Malgré le fait qu’il soit de retour à OpenAI, il convient de considérer que nous ne savons toujours pas ce qui s’est passé avec Sam Altman la semaine dernière. Dans un entretien qu’il a fait avec The Verge mercredi, Altman n’a pratiquement rien révélé sur ce qui a précipité la lutte de pouvoir dramatique au sein de son entreprise la semaine dernière. Malgré les insistances constantes du journaliste du média, Altman a simplement levé les mains et a déclaré qu’il n’en parlerait pas dans un avenir prévisible. «Je comprends parfaitement pourquoi les gens veulent une réponse maintenant. Mais je pense aussi qu’il est totalement déraisonnable de s’attendre à cela », a déclaré le PDG rebondi. Au lieu de cela, ce que The Verge a pu retirer de la direction d’OpenAI, c’est que l’entreprise est en train de mener un « examen indépendant » sur ce qui s’est passé – un processus dans lequel, a-t-il dit, il ne veut pas « interférer ». avec. Notre propre couverture du shitshow de la semaine dernière l’a interprété selon un récit impliquant un conflit entre l’éthique du conseil d’administration et la volonté obstinée d’Altman de commercialiser la technologie automatisée d’OpenAI. Cependant, ce récit n’est que cela : un récit. Nous ne connaissons pas les détails précis de ce qui a conduit à l’éviction de Sam, même si nous aimerions certainement le savoir.

Autres titres cette semaine

  • Israël utilise l’IA pour identifier des militants palestiniens présumés. Si vous craignez que les gouvernements ne perdent pas de temps à transformer l’IA en arme pour la guerre moderne, écoutez ceci. Un article du Guardian montre qu’Israël est actuellement en utilisant un programme d’IA baptisé Habsora ou « L’Évangile » pour identifier des cibles militantes apparentes en Palestine. Le programme est utilisé pour « produire des cibles à un rythme rapide », indique apparemment une déclaration publiée sur le site Internet de l’armée israélienne, et des sources ont déclaré au Guardian que le programme a aidé l’armée israélienne à constituer une base de données de quelque 30 000 à 40 000 militants présumés. Le média rapporte : « Des systèmes tels que l’Évangile… (selon des sources) ont joué un rôle essentiel dans l’établissement de listes d’individus autorisés à être assassinés. »
  • Elon Musk s’est prononcé cette semaine sur les questions de droits d’auteur sur l’IA et, comme d’habitude, a semblé stupide. De multiples poursuites ont fait valoir que les entreprises technologiques volent et reconditionnent essentiellement du matériel protégé par le droit d’auteur, ce qui leur permet de monétiser le travail d’autres personnes (généralement des auteurs et des artistes visuels) gratuitement. Elon Musk s’est lancé dans cette conversation controversée lors de son Interview bizarre avec Dealbook cette semaine.

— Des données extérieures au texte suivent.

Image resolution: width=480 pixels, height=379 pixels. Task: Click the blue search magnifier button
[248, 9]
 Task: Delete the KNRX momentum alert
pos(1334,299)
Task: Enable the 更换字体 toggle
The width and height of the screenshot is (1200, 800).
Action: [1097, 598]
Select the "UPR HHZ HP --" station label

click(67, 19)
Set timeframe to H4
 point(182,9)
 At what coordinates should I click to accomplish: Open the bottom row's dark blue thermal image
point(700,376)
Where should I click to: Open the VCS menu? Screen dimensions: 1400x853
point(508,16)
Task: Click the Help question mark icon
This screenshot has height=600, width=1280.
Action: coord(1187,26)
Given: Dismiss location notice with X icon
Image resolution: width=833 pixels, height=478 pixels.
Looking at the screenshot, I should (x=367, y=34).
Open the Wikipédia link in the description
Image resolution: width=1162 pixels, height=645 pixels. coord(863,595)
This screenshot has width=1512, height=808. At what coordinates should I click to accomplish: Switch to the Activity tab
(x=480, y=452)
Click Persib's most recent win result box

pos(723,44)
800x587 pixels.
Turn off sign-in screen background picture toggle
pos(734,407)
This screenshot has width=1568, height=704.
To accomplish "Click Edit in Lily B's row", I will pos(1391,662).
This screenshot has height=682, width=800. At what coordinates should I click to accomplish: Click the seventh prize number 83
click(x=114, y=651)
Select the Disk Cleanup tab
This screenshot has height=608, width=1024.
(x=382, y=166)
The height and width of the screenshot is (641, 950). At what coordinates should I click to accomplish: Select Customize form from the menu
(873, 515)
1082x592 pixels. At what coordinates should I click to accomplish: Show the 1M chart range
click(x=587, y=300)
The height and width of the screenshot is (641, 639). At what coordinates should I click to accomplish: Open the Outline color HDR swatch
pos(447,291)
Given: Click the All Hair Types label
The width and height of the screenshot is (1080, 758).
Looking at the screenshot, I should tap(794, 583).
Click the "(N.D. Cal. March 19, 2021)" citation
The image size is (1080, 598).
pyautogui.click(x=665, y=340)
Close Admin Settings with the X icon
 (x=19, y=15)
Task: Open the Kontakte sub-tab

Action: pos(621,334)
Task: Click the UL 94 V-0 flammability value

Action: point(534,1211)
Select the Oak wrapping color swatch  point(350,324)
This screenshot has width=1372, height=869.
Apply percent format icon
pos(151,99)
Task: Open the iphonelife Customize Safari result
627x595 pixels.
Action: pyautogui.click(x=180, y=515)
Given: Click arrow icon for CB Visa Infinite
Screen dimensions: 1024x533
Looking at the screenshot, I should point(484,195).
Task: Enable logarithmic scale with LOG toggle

Naturellement, les pensées qu’il partageait semblaient moins qu’intelligibles. Il a dit, et je cite: « Je ne sais pas, sauf pour dire qu’au moment où ces procès seront résolus, nous aurons le Dieu numérique. Vous pouvez donc demander à Digital God à ce stade. Euh. Ces poursuites ne seront pas tranchées dans un délai pertinent. Magnifique, Elon. Gardez simplement les yeux ouverts sur cette divinité numérique. Pendant ce temps, dans le monde réel, les experts juridiques et réglementaires devront faire face aux perturbations que cette technologie provoque continuellement pour des personnes bien moins fortunées que les dirigeants de la Silicon Valley.
  • Les robots-taxis de croisière continuent de lutter. Cruise, la société de robotaxis appartenant à General Motors, a connu une année très difficile. Son PDG a démissionné la semaine dernière, à la suite d’un tourbillon de controverses autour des différents incidents de l’entreprise à San Francisco. Cette semaine, Il a été rapporté que GM réduirait ses investissements dans l’entreprise. « Nous nous attendons à ce que le rythme d’expansion de Cruise soit plus délibéré lorsque les opérations reprendront, ce qui entraînera des dépenses nettement inférieures en 2024 par rapport à 2023 », aurait déclaré Mary Barra, PDG de GM, lors d’une conférence d’investisseurs mercredi.